The French telecoms regulator ARCEP announced the terms of the country’s 800 MHz and 2.6 GHz spectrum auction process in June. There are several noticeable features of the process: firstly the bands are being sold off sequentially with the 2.6GHz spectrum being auctioned in September and the 800MHz in December; secondly the auction is a first price sealed bid format, which is rather uncommon these days given the potential drawbacks with this format; and thirdly the reserve prices have been set at a very high level which is consistent with the worrying trend we have seen in other countries lately.
Since the auctions are sequential there is what game theorists call exposure risk which is due to the complimentary nature of 800MHz and 2.6GHz spectrum – i.e. a risk of overpaying for 2.6GHz spectrum as their bid price is based on an assumption they also win 800MHz and then fail to do so. In other words, should they bid on the 2.6GHz spectrum assuming no synergies with the 800MHz band and then risk not getting their desired allocation at 2.6GHz?

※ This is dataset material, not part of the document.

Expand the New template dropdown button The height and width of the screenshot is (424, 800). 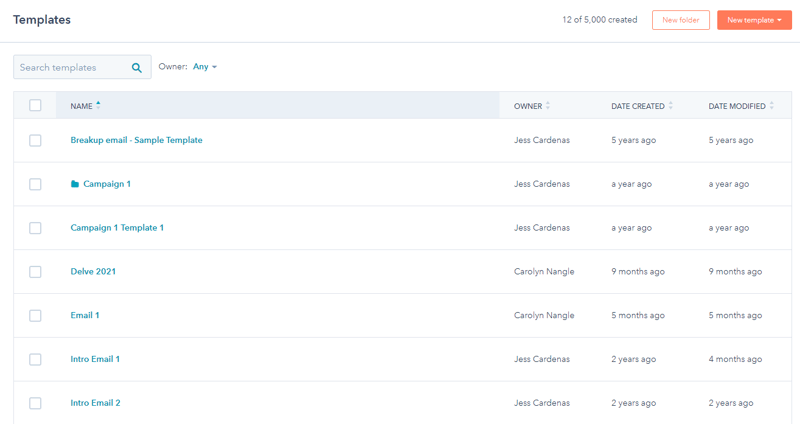pos(754,20)
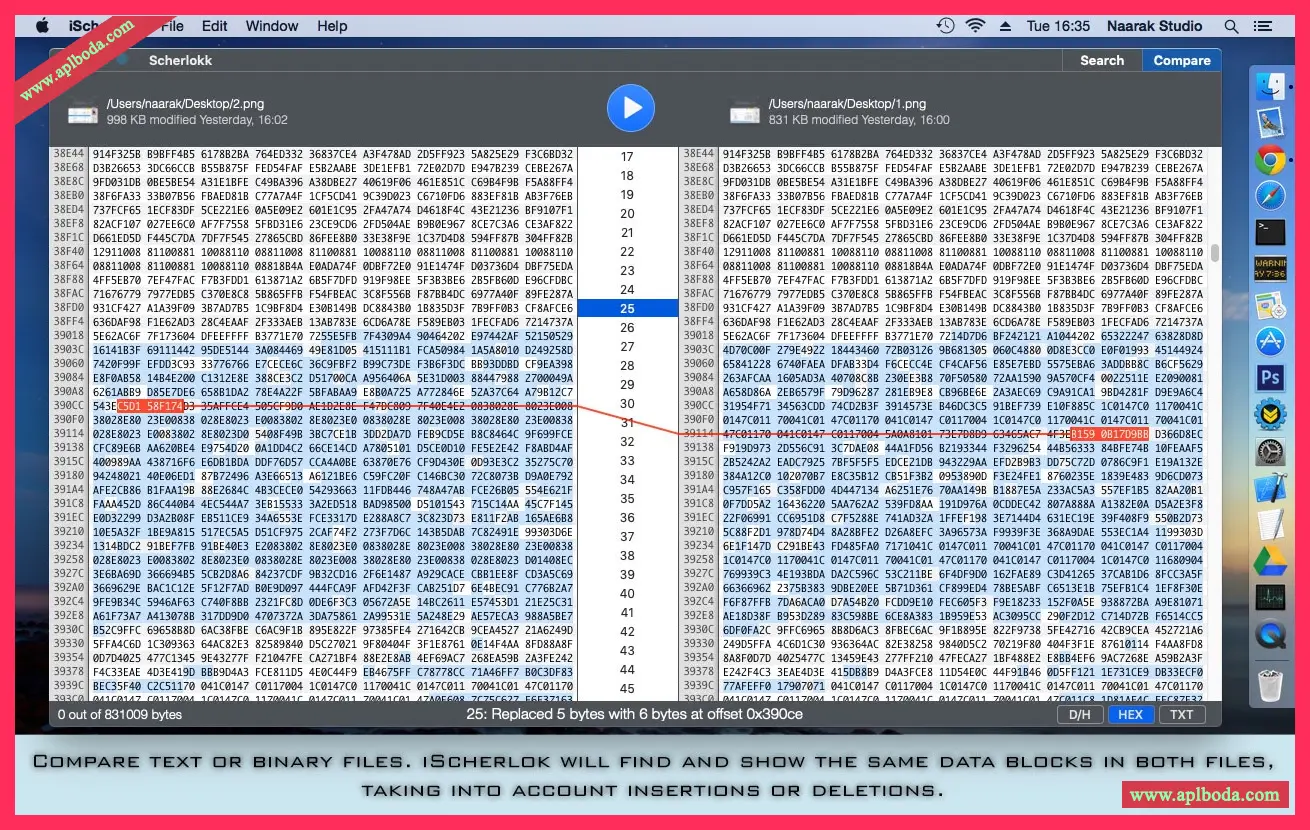Open the Edit menu
The image size is (1310, 830).
pyautogui.click(x=214, y=26)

Given the fact that the format to be used in each stage is a single round first price sealed bid auction with no opportunity for price discovery, there is inherently a risk to significantly overpay – the so called “winner’s curse”. Equally there is a potential “loser’s curse” where a bidder might narrowly miss out on a spectrum block it might have been prepared to pay more for. With such a format, a bidder needs to study its own and competitors’ likely valuations as well as bidding intentions carefully to ensure successful participation and avoid embarrassing outcomes.
As we have seen in other European countries, which have announced forthcoming spectrum auctions (see our recent blog post on the Greek auction for example), the regulator is setting the reserve prices at a very high level in order to guarantee a high minimum revenue – in this case €2.5bn. If we compare the reserve prices set for the auction held in Germany in 2010 for example, it is striking that on a €/MHz/POP basis the French reserve prices have been set at 100x and 25x for the 800 MHz and 2.6 GHz bands respectively (although note the format used in Germany was multi-round). Although high reserve prices do discourage frivolous participation they also undoubtedly favour the bidders with deeper pockets and it could be argued that if the regulator really believed in market forces (since they are holding an auction) then they should set a low reserve and let the market decide.